I agree that the South is less educated, but I don’t think it’s at all clear cut what the average person’s economic interests are. If you pay taxes, chances are your preeminent economic interest is going to be to pay less taxes.

Only if you’re extremely short-sighted and ignore the benefits received from those taxes. E.g., if your taxes are reduced by $X but you wind up spending $X*2 on car repairs since the streets are no longer maintained, how have you benefited?

If taxes primarily went to things like street repair, there wouldn’t be a problem. The reason the tax revolts in the 1970s got started is because taxes had been going up and up and up, yet public services were the same as they always were.

Cite? The main complaint I’ve heard from tax protestors is that their money goes to “those people” who are undeserving and sit on their asses all day. I’ve never heard one say “I’d be fine with the current or even higher tax levels, if only it more directly benefited me specifically.” It’s always “the government shouldn’t be doing X and it would better handled by the magic of the free market.” Like, you know, the OP of this thread.

Also, cite for “taxes had been going up and up and up”? According to this they were relatively flat throughout the 70s and the highest tax rates had gone down. That’s just the first google result for “us tax rates by year”, I’m not standing behind the data there, but you’re the one making the claim, let’s see your evidence.

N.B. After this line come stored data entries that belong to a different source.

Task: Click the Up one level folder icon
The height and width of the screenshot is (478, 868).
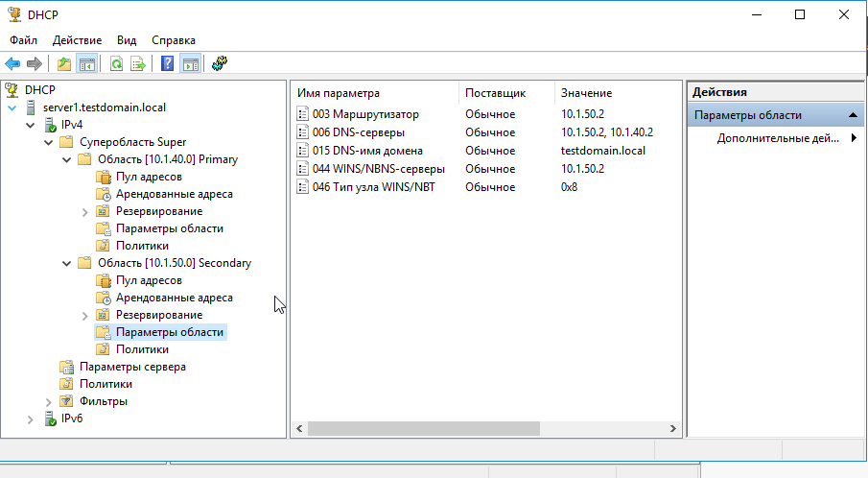Action: [x=63, y=64]
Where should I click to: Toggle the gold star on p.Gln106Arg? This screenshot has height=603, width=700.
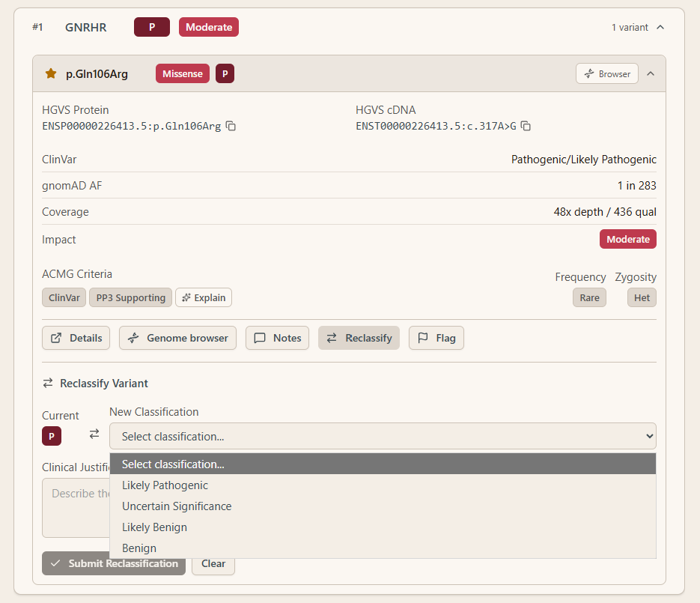[x=51, y=73]
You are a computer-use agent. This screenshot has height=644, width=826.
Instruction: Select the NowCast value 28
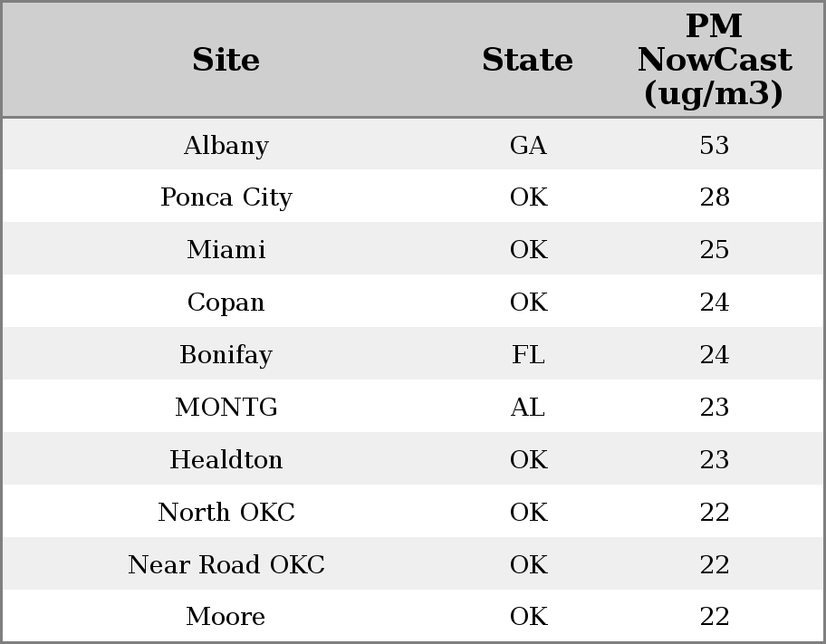pos(714,197)
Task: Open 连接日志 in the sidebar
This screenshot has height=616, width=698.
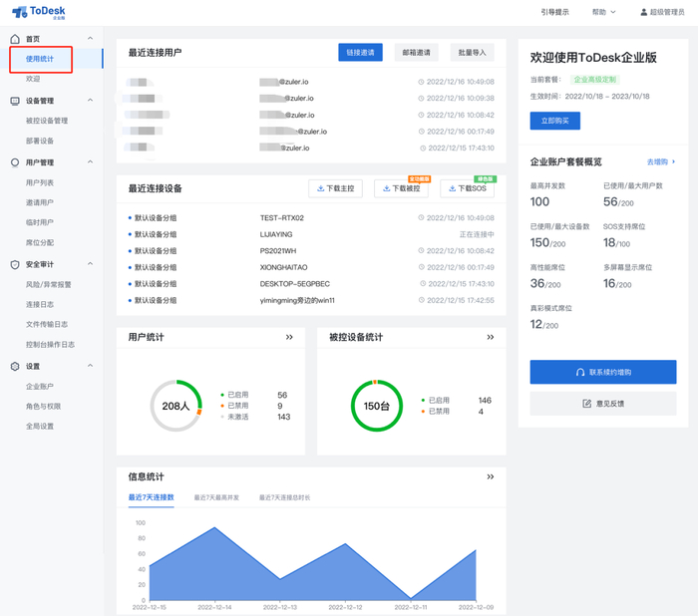Action: (x=40, y=304)
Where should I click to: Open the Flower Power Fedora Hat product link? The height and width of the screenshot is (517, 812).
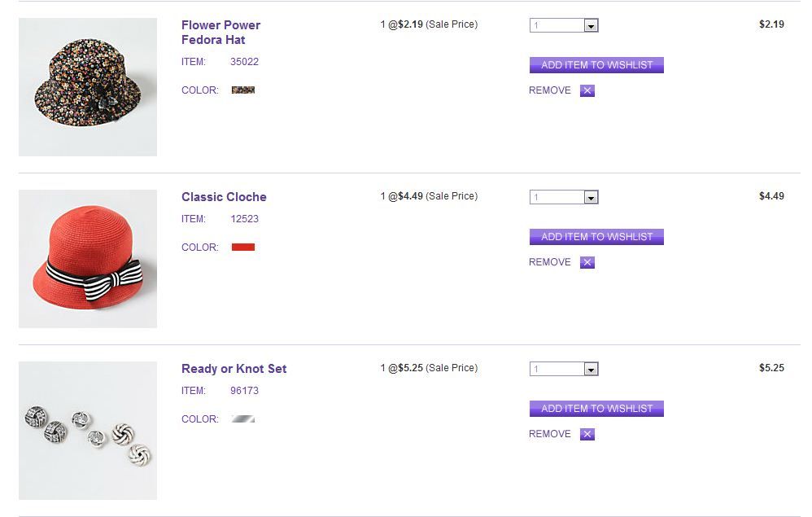coord(220,33)
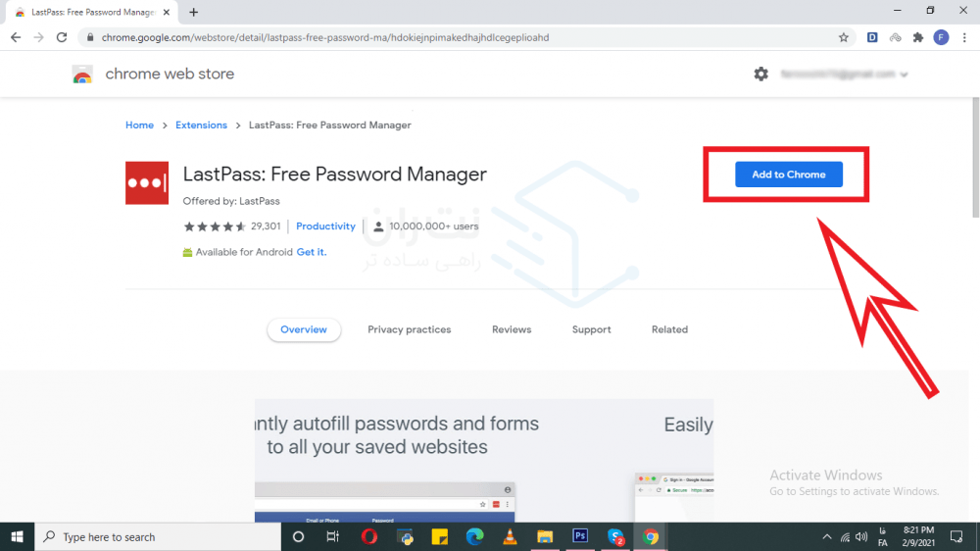
Task: Go to Home breadcrumb link
Action: tap(139, 125)

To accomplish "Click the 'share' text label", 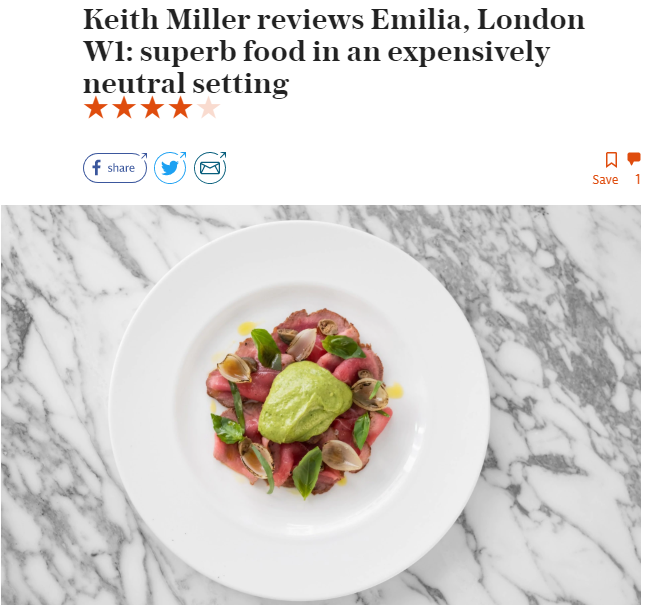I will click(x=123, y=170).
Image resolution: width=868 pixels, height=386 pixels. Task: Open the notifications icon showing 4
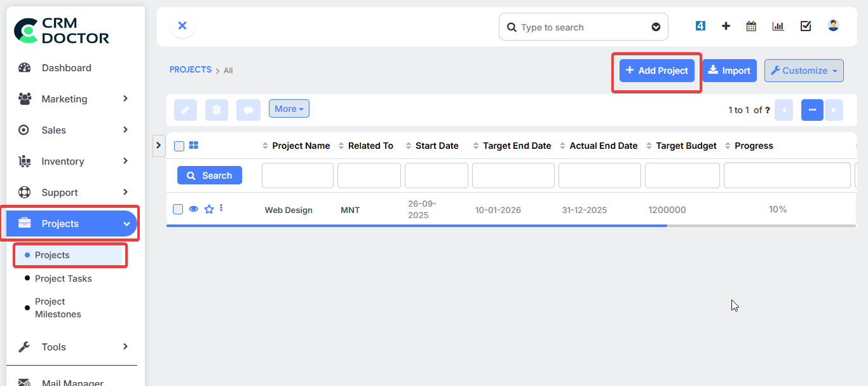coord(700,26)
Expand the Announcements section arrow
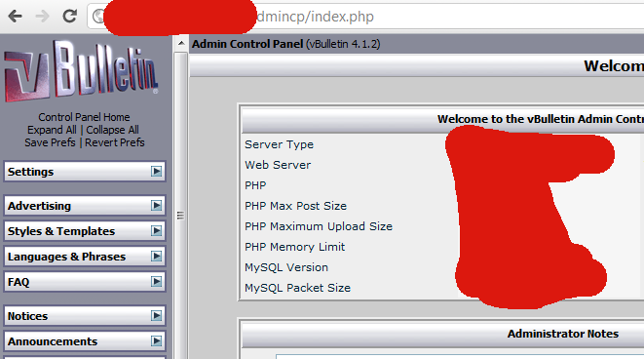Image resolution: width=644 pixels, height=359 pixels. [x=156, y=340]
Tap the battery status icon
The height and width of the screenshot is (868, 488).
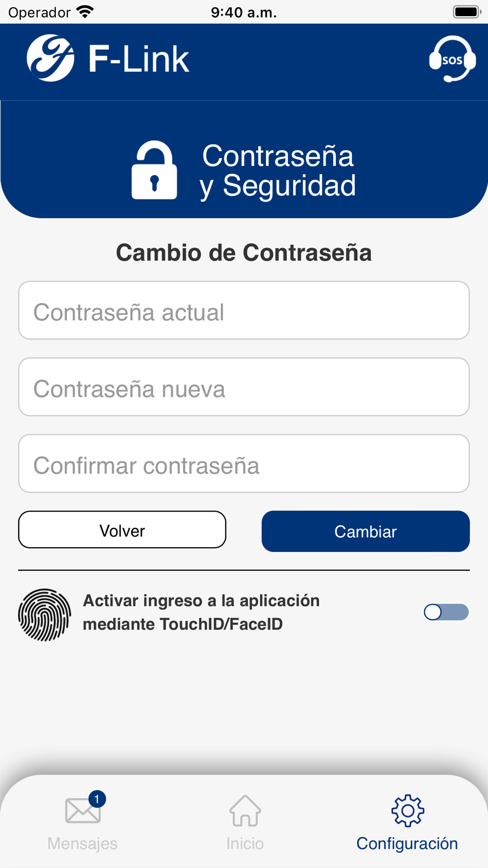click(x=467, y=12)
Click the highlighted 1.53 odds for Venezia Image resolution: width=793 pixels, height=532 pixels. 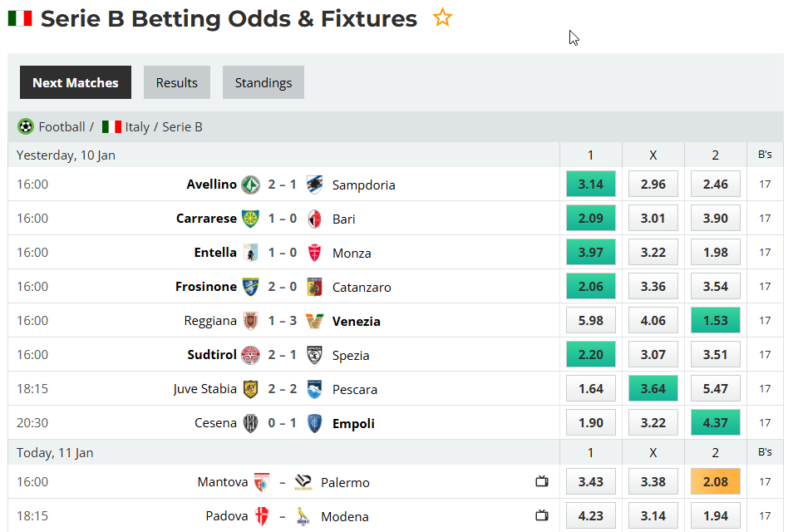[715, 320]
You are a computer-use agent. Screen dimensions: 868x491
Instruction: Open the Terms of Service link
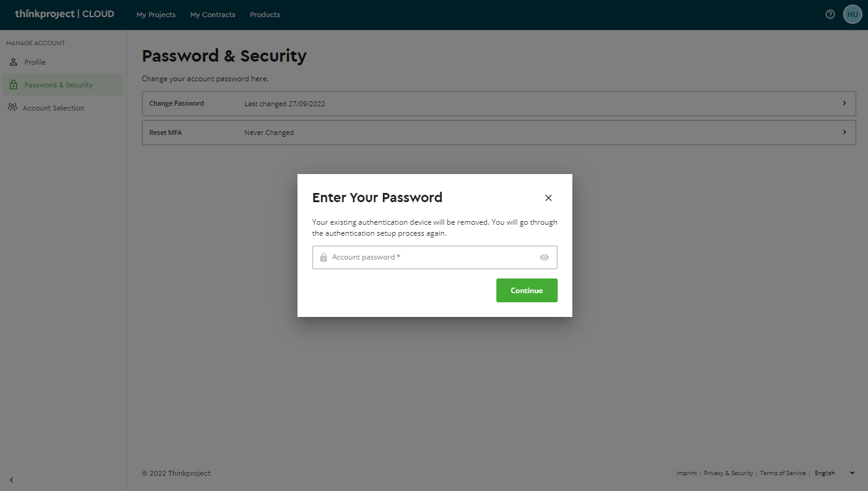coord(782,473)
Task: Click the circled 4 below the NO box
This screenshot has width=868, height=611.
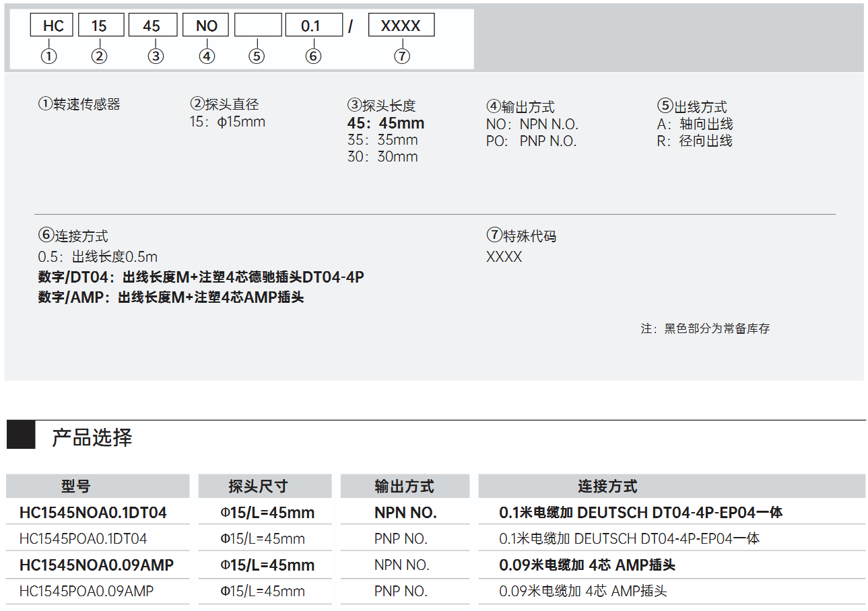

Since you were mentioning street repair, I was talking about local taxes and especially the 1970s tax revolts:

Moreover, the state’s increasing population resulted in increased demand for housing, resulting in greater residential property values and, consequently, greater taxes for residences. Many older Californians with fixed incomes had difficulty paying increasing property taxes. Due to severe inflation during the 1970s as a result of the 1973–75 recession, reassessments of residential property increased property taxes so much that some retired people could no longer afford to remain in homes they had purchased long before. Government spending had also increased dramatically during the years prior to 1978. Between 1973 and 1977, California state and local government expenditures per $1000 of personal income were 8.2 percent higher than the national norm. From 1949 to 1979, public sector employment in California outstripped employment growth in the private sector. By 1978, 14.7 percent of California’s civilian work force was state and local government employees, almost double the proportion of the early 1950s.[5]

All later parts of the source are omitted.